● ENTRIES PROVIDED:
★ ★ ★ ★
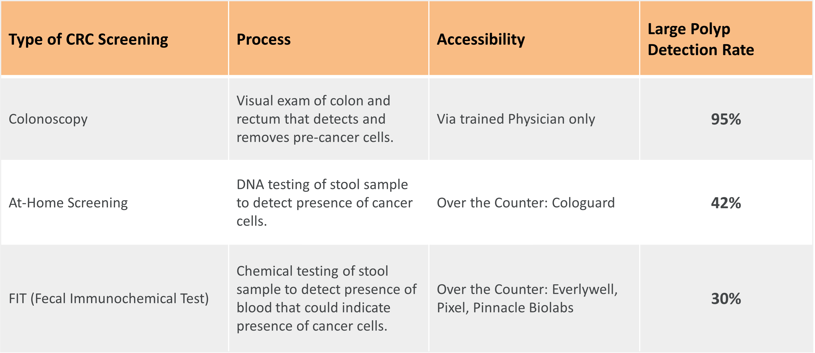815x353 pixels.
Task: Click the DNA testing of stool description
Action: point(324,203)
★ ★ ★ ★
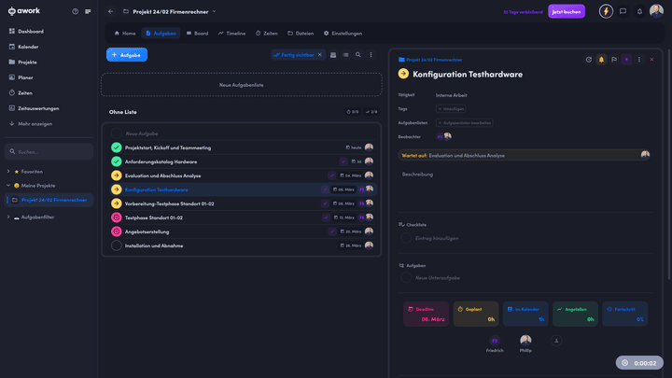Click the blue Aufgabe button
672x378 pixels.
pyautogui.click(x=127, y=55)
★ ★ ★ ★
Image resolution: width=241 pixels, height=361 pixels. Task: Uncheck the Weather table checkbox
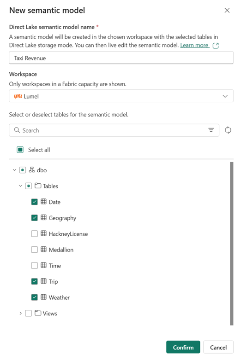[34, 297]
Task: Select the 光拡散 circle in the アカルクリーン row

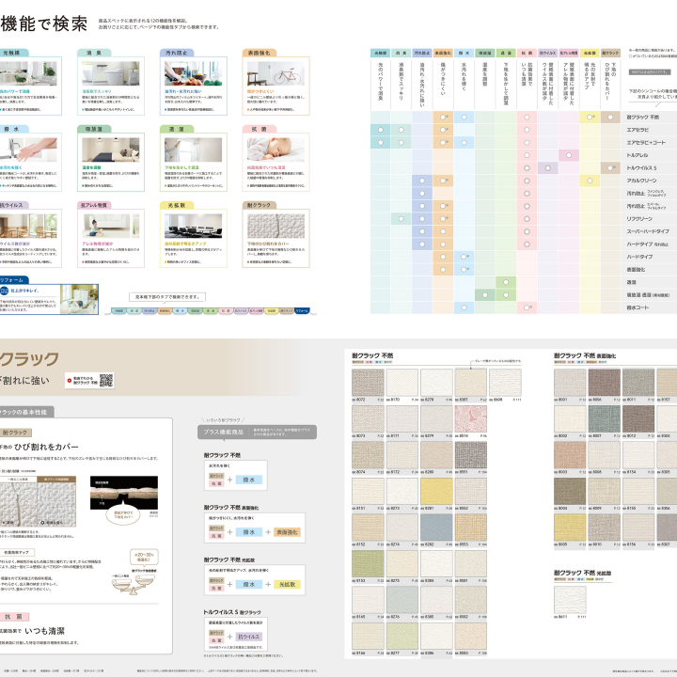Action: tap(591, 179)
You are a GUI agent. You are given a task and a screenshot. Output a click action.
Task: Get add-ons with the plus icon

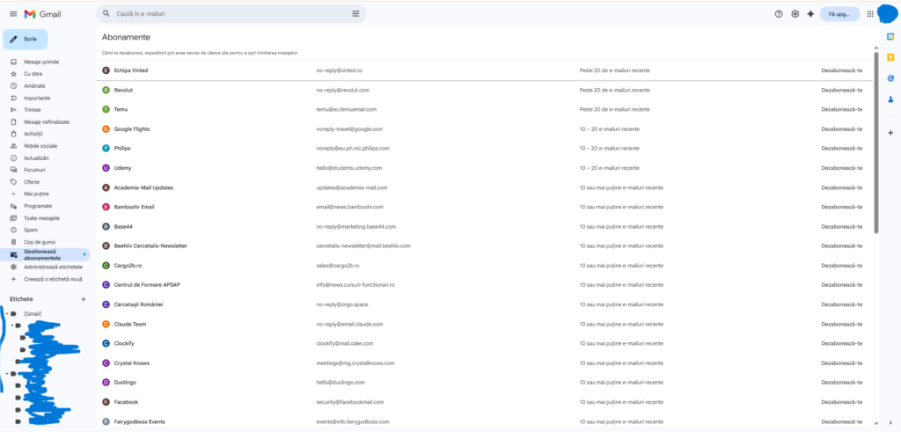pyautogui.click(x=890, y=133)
★ ★ ★ ★
● WHAT YOU NEED TO DO: Copy back exactly the lines above from the one containing "Image resolution: width=241" through the one containing "You are a GUI", and leave every picture behind.

● OUTPUT FOR THIS EXERCISE:
Image resolution: width=241 pixels, height=361 pixels. Task: Uncheck the Weather table checkbox
[34, 297]
Task: Select the 光拡散 circle in the アカルクリーン row

Action: tap(591, 179)
You are a GUI agent. You are given a task and a screenshot. Output a click action.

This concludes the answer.